** DATA EXTRACTS **
******************************

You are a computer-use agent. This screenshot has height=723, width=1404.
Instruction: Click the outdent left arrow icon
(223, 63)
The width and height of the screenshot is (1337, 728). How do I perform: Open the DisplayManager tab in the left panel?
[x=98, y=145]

******************************

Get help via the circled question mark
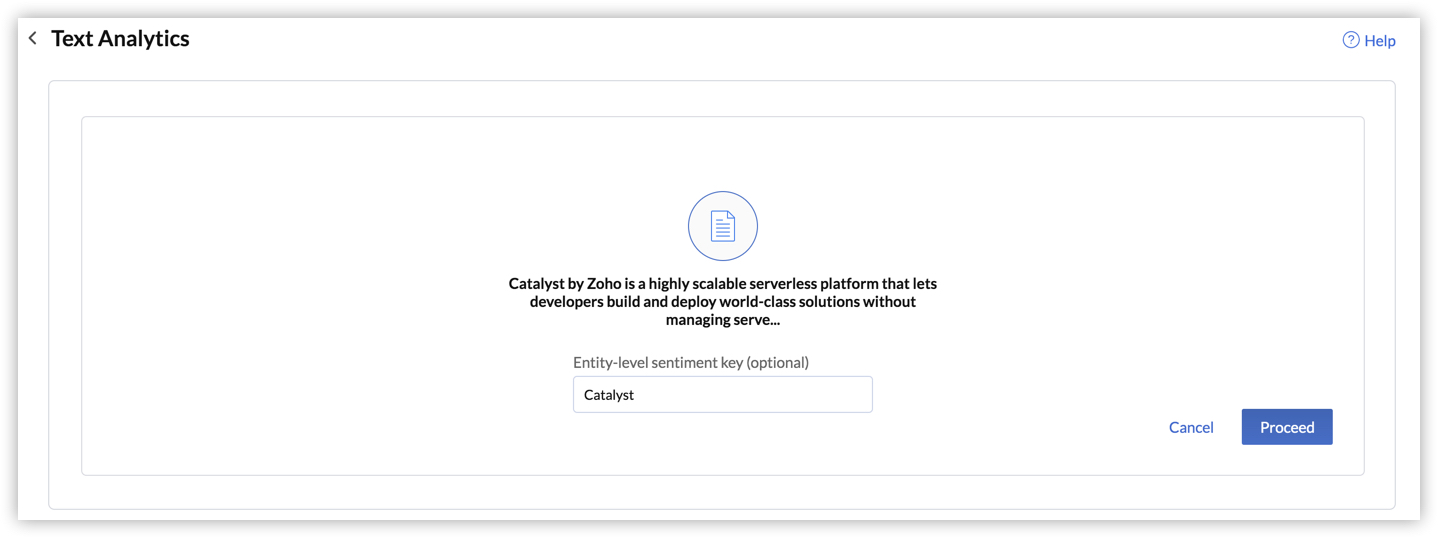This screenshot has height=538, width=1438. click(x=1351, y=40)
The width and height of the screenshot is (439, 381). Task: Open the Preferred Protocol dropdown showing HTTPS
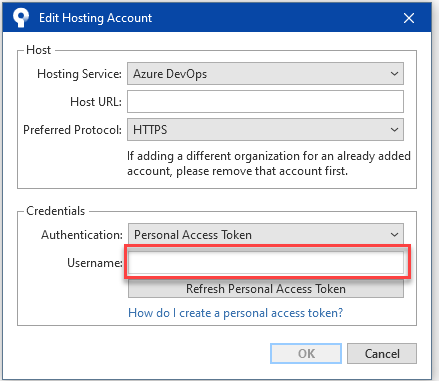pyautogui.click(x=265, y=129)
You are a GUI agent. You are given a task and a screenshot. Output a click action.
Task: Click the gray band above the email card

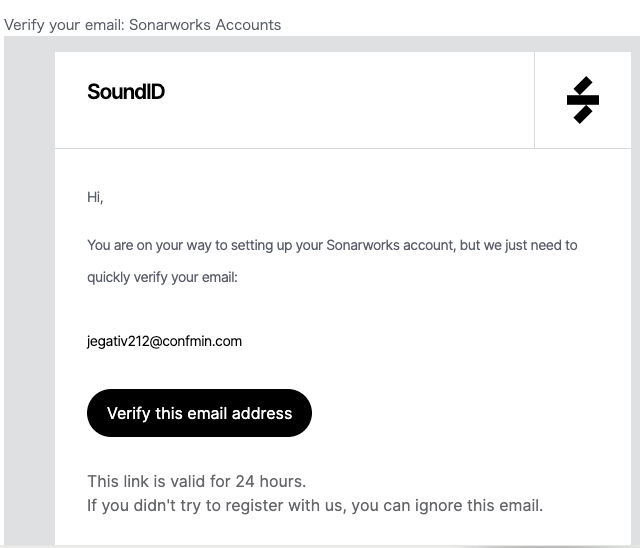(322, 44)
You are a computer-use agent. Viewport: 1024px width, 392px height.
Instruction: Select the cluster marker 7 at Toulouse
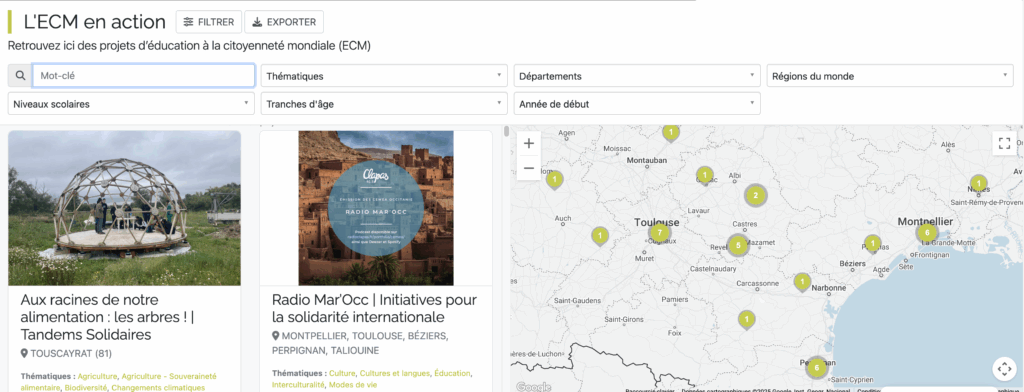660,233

******************************

** PROBLEM **
In the material above, find every line with the word "agent" and show it.

** WRITTEN SOLUTION **
You are a computer-use agent. This screenshot has height=723, width=1404.
You are a GUI agent. You are given a task and a screenshot. Output a click action.
You are a computer-use agent. Viewport: 1024px width, 392px height.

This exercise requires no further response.